Request: Which lines in the rows below contain the string "item", matching case? Copy each such line.

--- Stored data ---

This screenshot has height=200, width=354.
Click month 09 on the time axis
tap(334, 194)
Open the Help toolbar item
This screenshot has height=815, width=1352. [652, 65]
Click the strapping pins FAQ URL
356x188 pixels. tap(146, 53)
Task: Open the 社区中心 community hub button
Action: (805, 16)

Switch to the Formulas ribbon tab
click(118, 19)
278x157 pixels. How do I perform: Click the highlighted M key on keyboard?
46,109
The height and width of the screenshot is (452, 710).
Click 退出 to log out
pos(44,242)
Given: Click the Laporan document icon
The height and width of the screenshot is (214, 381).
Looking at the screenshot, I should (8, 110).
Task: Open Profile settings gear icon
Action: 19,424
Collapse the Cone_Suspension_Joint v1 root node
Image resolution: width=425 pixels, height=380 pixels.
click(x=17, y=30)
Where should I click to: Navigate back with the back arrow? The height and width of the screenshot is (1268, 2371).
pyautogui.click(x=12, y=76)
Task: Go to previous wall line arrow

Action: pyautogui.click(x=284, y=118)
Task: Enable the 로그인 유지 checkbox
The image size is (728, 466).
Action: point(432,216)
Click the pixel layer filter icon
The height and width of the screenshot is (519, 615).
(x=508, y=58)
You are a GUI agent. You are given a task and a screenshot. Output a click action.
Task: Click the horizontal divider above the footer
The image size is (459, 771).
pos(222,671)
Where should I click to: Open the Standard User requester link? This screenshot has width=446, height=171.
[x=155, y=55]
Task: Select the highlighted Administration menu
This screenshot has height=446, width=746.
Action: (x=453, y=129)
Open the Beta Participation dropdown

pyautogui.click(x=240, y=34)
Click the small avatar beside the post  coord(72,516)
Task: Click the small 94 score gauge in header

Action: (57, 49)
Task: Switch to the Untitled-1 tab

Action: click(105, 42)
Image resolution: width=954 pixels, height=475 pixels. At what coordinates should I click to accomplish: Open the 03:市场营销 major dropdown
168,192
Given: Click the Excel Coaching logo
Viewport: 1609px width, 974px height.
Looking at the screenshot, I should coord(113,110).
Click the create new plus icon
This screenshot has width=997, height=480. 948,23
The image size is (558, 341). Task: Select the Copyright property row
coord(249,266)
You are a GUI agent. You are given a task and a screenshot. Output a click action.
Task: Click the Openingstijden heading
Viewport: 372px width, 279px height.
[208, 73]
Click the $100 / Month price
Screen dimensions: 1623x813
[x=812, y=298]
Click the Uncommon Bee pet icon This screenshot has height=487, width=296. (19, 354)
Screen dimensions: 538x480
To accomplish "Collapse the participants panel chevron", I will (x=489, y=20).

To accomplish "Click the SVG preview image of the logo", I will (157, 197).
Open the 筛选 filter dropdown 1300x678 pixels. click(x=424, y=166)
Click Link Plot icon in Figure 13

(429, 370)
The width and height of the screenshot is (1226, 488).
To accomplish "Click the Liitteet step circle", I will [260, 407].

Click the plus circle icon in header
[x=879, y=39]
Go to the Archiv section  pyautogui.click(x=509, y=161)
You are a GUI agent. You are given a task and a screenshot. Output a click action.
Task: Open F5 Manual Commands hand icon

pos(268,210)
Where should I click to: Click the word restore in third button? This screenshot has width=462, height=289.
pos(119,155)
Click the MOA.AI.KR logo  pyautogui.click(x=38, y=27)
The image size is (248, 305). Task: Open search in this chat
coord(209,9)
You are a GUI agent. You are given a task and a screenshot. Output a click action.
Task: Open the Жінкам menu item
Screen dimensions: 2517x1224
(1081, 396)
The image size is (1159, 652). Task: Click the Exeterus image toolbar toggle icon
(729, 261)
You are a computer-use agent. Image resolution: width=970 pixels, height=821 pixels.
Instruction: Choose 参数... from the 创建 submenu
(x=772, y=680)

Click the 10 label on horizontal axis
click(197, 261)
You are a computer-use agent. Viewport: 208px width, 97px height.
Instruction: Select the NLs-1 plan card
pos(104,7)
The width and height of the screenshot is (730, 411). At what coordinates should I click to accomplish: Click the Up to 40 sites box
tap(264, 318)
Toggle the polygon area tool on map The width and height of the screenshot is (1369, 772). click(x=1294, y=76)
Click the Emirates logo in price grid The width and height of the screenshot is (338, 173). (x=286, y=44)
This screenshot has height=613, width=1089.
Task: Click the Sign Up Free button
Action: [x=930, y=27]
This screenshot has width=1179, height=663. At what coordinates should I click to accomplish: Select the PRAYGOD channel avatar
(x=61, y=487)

---

Completed task:
Open the Help toolbar item
Task: Open the Жінкам menu item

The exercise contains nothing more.